Turkle, Sherry, ed. Evocative Objects: Things We Think With. Cambridge, Mass.; The MIT Press, 2007. Illus. Pp. ix + 385. Hardcover, $24.95.

Evocative objects act as “companions to our emotional lives or as provocations to thought.” Thinking with objects is not always well regarded; abstract reasoning is the canonical style in science. The book is a collection of short essays showing the powerof objects, written by thirty four people. A native American axe head evokes “musing on the long ago, long dead people” on the same land as the family farm. A 1964 Ford Falcon makes a graduate student part of the Boston community and allows her, by creating a home page for the car, to participate in the personal and informal side of the web. Eventually she gives the car away and buys a BMW. Other objects are also “transitional”—when Shayna started nursery school her cloth bunny, left behind, becomes able to see through walls and to hear Shayna. A granddaughter packs a recently deceased grandmother’s suitcase with the red cardigan, the white necklace, the pink-and green-flower-painted teacups, and whatever else the two of them need together.
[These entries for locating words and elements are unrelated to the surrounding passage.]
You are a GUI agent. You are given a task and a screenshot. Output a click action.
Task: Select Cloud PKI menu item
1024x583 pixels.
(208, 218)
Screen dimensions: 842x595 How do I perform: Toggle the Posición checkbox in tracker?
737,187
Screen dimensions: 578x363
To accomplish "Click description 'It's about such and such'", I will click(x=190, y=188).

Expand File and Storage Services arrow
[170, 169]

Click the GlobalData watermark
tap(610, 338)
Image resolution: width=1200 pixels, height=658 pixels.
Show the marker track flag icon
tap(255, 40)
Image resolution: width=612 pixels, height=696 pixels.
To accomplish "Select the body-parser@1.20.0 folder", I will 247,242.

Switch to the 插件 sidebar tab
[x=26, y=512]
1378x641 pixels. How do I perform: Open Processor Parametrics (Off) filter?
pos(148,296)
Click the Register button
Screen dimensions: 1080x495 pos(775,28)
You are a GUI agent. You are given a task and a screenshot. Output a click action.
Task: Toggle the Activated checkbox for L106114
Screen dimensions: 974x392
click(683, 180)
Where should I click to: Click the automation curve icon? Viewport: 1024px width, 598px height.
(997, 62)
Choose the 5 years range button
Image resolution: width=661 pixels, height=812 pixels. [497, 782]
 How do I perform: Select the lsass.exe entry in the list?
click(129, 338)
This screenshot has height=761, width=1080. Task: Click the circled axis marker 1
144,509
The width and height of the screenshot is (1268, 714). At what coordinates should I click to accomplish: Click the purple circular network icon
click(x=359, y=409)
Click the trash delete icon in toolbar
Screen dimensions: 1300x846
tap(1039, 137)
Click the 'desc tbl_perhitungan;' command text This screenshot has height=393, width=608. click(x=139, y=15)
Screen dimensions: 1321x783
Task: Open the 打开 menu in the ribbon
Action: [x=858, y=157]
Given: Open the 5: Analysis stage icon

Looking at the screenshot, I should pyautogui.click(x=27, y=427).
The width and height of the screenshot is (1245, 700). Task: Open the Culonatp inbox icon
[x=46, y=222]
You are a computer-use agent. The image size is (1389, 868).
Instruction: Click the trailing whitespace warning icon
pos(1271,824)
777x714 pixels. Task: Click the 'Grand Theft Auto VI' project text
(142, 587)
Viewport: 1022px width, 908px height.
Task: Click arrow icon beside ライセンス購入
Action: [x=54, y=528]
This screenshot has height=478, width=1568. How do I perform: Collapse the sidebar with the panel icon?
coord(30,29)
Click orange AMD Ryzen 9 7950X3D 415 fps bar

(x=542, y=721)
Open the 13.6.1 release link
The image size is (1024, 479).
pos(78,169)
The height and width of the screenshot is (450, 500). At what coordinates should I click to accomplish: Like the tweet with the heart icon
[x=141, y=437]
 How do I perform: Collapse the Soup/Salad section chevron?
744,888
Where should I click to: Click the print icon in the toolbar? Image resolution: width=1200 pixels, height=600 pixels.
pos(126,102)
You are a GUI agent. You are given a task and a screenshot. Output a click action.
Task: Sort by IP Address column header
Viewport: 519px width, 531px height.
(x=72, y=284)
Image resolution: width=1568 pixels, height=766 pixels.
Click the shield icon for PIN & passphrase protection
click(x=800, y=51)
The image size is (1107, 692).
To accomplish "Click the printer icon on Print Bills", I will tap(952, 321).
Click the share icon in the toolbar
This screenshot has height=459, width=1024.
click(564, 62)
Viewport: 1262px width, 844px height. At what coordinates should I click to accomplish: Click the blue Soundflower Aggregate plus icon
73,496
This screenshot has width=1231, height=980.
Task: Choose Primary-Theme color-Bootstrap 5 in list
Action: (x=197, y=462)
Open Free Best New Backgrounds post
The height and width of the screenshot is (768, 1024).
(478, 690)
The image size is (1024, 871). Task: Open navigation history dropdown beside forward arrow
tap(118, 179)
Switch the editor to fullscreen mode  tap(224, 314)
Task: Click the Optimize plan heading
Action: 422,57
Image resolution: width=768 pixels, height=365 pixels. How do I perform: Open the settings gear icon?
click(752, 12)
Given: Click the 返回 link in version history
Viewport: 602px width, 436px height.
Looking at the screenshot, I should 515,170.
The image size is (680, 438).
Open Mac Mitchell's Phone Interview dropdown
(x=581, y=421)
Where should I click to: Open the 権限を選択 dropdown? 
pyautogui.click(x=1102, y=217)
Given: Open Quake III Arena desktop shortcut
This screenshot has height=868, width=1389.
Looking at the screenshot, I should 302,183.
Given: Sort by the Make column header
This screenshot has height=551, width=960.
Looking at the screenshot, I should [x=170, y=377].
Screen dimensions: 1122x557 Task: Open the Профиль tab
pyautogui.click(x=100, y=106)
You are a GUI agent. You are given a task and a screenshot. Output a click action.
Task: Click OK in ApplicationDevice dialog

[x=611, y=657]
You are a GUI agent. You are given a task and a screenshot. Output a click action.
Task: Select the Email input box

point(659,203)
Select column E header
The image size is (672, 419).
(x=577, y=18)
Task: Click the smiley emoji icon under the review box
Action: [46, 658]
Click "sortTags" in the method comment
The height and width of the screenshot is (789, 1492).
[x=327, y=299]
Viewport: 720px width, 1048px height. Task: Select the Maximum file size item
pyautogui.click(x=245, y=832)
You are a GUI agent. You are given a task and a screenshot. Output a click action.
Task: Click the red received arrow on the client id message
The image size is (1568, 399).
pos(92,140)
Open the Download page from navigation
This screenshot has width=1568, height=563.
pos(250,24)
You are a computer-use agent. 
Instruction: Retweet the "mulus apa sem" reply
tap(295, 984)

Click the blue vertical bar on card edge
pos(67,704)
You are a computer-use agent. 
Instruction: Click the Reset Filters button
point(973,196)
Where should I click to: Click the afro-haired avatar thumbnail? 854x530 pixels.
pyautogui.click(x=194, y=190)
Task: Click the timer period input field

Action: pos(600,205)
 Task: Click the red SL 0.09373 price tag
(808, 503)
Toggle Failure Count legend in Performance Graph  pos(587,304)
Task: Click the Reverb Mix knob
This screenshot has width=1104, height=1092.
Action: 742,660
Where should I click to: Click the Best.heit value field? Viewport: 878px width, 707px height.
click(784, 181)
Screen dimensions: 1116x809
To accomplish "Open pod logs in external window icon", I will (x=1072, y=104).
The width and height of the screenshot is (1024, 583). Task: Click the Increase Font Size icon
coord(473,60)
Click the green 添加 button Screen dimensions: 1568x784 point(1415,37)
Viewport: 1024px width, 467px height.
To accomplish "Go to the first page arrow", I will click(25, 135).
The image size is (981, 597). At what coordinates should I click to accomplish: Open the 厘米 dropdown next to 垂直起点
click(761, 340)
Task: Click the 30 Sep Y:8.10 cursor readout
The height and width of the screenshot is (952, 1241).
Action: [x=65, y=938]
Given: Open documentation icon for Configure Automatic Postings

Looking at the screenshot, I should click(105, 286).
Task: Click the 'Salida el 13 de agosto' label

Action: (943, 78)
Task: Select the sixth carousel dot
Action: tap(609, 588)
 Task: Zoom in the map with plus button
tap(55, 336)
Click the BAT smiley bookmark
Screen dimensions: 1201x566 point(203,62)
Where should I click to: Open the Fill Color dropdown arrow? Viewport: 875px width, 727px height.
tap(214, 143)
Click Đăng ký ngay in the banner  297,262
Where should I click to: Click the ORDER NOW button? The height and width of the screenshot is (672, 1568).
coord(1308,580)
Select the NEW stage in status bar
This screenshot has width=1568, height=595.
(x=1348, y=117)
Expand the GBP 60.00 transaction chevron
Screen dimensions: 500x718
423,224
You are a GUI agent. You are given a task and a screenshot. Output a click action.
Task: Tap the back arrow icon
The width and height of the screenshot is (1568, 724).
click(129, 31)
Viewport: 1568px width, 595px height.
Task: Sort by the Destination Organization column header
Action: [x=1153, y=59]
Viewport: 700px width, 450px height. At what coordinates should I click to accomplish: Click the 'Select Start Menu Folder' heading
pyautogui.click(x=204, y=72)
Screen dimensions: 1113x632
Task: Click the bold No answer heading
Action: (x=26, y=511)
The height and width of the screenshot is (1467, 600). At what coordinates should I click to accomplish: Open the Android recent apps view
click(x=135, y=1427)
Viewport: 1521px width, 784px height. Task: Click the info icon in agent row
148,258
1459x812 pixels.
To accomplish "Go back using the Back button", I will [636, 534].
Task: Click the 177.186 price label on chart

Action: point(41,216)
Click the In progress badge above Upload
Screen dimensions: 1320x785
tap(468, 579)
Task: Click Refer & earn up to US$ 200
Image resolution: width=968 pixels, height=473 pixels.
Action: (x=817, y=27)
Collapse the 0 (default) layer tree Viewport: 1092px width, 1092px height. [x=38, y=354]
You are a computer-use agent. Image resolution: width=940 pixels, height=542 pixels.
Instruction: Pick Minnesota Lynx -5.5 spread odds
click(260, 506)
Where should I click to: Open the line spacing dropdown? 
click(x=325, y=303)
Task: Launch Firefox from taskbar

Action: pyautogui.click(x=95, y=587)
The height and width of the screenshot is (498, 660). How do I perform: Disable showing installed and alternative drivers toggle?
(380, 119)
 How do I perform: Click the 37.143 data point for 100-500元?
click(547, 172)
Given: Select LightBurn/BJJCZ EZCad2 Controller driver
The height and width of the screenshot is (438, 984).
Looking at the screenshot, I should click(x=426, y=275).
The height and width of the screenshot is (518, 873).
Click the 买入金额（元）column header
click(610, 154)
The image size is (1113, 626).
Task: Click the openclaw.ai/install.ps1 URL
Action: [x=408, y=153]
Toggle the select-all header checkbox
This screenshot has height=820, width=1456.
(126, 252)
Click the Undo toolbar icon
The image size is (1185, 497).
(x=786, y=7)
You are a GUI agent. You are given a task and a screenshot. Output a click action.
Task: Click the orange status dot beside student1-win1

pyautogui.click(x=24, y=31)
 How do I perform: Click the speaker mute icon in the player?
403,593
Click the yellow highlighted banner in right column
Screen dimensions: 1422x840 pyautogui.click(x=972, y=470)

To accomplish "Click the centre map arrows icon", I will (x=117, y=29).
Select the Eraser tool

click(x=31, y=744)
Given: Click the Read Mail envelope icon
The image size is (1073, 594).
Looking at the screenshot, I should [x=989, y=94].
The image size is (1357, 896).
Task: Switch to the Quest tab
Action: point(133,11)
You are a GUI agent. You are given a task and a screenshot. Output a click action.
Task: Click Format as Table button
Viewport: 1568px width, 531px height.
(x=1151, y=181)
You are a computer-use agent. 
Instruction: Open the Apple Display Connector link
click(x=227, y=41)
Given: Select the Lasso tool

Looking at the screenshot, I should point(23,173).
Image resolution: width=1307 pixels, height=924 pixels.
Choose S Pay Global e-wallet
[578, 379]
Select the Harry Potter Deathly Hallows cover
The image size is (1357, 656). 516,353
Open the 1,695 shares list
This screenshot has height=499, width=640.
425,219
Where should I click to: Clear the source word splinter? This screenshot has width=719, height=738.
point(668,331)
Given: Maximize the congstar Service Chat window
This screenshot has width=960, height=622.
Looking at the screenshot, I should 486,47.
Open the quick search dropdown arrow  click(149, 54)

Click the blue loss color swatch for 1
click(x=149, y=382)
Two and a half years later she can barely open the suitcase: memories are fluid, objects are not. In another writing, a kung fu teacher explains that you have to use his jow (liniment). Like the kung fu he teaches and that in the movies, the jow looks the same but it is not, the tradition is part of it. Several essays deal with how a person can feel as one with her/his object— a writer and her laptop. A diabetic writes about interactions with his glucometer; these interactions “define my sense of who I am.” The essays are paired with paragraphs from many people—Erik Erikson, Claude Levi-Strauss, Jacques Derrida, Jean Piaget to list only the first four. For Turkle these epigraphs are the theory that “defamilarizes” the object. I found many of the epigraphs difficult, perhaps because the context was missing. Turkle contributed the initial and final essay discussing, among other things, why thinking about objects matters and what makes an object evocative. Different essays will undoubtedly be particularly appealing to different people. I found several very moving, and expect I will now think often about evocative objects.